Shawn of the Dead: after the credits

There are spoilers ahead if you have never seen the movie Shawn of the Dead, stop reading and go watch the movie. I have only used the world in to which we are introduced after the credits rolls. This is not fanfiction as I use only the world that is created after the credits roll and my own set of characters. With that being said, please enjoy this work of fiction. 


Eve hated going to the grocery store, even more so after the events of Z Day. It had been a month since but they still had whole streets closed for cleansing which, made going to the store that much tedious by adding a half hour to errand. She had listened to the man on the TV and stayed indoors with the doors and windows locked, it helped that she was near the top of an apartment building with doors that required a keycard to enter. After the TV when dead she spent the night in bed, listening to music and reading a biography. The following morning she awoke to gunfire as the National Guard cleared the streets below. All in all, it was a pretty peaceful night.
                Eve circled the lot in front of the store, looking for a place where she wouldn’t have to run into one of them. They may be harmless now but they were hard to look at. Each face a little more disfigured than the last if they even had a face at all. “Functional for menial tasks” the government had said when they announced their new free labor task force. Each one with a thick collar and chain around their necks, leashing them to the trolley return, their names tagged to the reflector vest the government requires them to wear as if they would respond to it if called.
                After minutes of circling she reluctantly chose a space three places over from the trolley return. She was careful not to look up as she grabbed her purse from the passenger seat and opened the door. The air was full of soft groans and idle chatter of passing customers with a slight scent of decay. As she briskly walked in the direction of the grocer, she looked back over her shoulder and saw one of the trolley snatchers staring at her. Its head tilted as it watched her with milky white eyes, raising a hand, trying to grasp Eves’ shrinking figure. She increased the pace of her steps.

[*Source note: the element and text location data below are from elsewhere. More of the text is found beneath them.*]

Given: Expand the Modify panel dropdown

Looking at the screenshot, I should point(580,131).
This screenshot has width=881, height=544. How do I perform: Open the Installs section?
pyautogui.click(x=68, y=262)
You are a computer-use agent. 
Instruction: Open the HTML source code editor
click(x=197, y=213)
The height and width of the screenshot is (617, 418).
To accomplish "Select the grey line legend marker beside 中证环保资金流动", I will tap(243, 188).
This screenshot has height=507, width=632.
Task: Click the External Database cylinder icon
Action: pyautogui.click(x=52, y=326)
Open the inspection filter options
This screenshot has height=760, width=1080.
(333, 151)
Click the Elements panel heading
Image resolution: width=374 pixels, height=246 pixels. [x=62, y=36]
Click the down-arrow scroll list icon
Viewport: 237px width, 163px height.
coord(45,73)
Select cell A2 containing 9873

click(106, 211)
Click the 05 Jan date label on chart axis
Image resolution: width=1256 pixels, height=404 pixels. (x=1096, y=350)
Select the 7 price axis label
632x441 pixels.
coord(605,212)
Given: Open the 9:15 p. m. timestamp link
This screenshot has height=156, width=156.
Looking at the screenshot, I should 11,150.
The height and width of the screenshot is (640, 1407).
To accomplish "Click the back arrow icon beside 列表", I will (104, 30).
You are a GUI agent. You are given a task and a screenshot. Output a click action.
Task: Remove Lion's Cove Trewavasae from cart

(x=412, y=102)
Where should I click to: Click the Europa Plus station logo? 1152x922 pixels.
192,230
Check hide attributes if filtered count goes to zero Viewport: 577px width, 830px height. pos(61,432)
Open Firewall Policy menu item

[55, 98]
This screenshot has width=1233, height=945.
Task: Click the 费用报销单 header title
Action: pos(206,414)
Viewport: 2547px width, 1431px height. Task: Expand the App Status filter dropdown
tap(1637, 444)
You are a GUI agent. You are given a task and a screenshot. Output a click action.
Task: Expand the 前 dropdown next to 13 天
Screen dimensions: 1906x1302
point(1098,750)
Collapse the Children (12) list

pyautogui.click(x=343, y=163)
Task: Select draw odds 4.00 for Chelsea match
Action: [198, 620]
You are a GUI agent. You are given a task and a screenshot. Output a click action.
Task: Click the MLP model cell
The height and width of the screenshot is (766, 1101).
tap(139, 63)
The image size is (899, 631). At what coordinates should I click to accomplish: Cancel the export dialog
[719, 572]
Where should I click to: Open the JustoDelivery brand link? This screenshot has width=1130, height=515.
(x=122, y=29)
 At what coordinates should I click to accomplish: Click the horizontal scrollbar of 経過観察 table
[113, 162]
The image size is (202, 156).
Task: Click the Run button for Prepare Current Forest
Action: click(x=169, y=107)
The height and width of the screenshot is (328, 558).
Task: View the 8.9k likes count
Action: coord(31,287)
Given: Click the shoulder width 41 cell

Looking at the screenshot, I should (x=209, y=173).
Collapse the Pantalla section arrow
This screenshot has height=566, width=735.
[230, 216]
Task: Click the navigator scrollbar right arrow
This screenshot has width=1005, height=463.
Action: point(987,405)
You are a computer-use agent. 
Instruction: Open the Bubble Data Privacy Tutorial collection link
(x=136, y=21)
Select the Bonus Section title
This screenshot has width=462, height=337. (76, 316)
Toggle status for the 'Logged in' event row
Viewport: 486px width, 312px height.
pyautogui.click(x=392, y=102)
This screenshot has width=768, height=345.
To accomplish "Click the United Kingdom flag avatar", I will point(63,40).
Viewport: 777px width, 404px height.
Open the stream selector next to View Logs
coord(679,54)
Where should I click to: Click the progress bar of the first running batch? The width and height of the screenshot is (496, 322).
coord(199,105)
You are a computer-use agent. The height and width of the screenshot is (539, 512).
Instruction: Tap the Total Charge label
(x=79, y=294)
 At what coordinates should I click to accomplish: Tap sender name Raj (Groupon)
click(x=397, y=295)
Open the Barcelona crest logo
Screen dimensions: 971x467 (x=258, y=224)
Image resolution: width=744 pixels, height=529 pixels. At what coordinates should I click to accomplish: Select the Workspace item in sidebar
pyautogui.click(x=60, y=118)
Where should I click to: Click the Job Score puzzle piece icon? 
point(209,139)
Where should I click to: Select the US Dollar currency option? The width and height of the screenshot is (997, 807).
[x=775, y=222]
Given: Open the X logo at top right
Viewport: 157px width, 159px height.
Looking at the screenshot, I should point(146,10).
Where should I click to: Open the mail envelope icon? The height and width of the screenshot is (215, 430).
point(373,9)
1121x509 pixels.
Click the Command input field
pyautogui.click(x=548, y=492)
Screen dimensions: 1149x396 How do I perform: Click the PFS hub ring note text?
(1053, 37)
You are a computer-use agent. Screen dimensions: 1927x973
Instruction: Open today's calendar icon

                She moved through the aisles, avoiding the ones with zombified shelve stockers. Eve’s face paled when she saw one of them stocking the produce section since that was the entire reason for the outbreak in the first place. She had half a mind to leave the store and find another until she calculated the amount of time it would take with traffic.
                The stocker wore gloves, zip tied around his wrists, with some of the fingers bent in a way that would suggest he was missing them. His head swiveled as he watched the people pass but his hands continued to stack the tomatoes, unrelated to the focus of his attention. People took wide birth around him and averted children’s gazes while the stocker with the permanent frown continued until the box was empty then, stood vacantly watching the shoppers leer at him.
                Eve felt as if she had known the man, circling the produce section, she moved closer. His face was slack and one of his eyes had been gouged out but she was sure that it was her old fourth-grade teacher, Mr. Malbourn. She remembered the big bushy mustache that he would bristle while waiting for someone to volunteer to come to the blackboard. The mustache had been brown but was now dyed red from some victims blood, or perhaps his own. He used to wipe it after every sip of coffee with a kerchief he kept in his breast pocket, something now replaced by a name tag that read Chester. She pictured the thin book on the top shelf in her closet that might hold the solution to the foggy memory but instead set her focus on selecting a head of lettuce. After turning it over in her hands a few times, she placed it in the trolley and moved on to pay at the register.
                Eve stood in line adjusting the basket in her hands, waiting for a spot to open on the conveyer belt. Behind her stood a father, hand in hand with his young daughter who was turned, watching a shelf stocker in the aisle adjacent.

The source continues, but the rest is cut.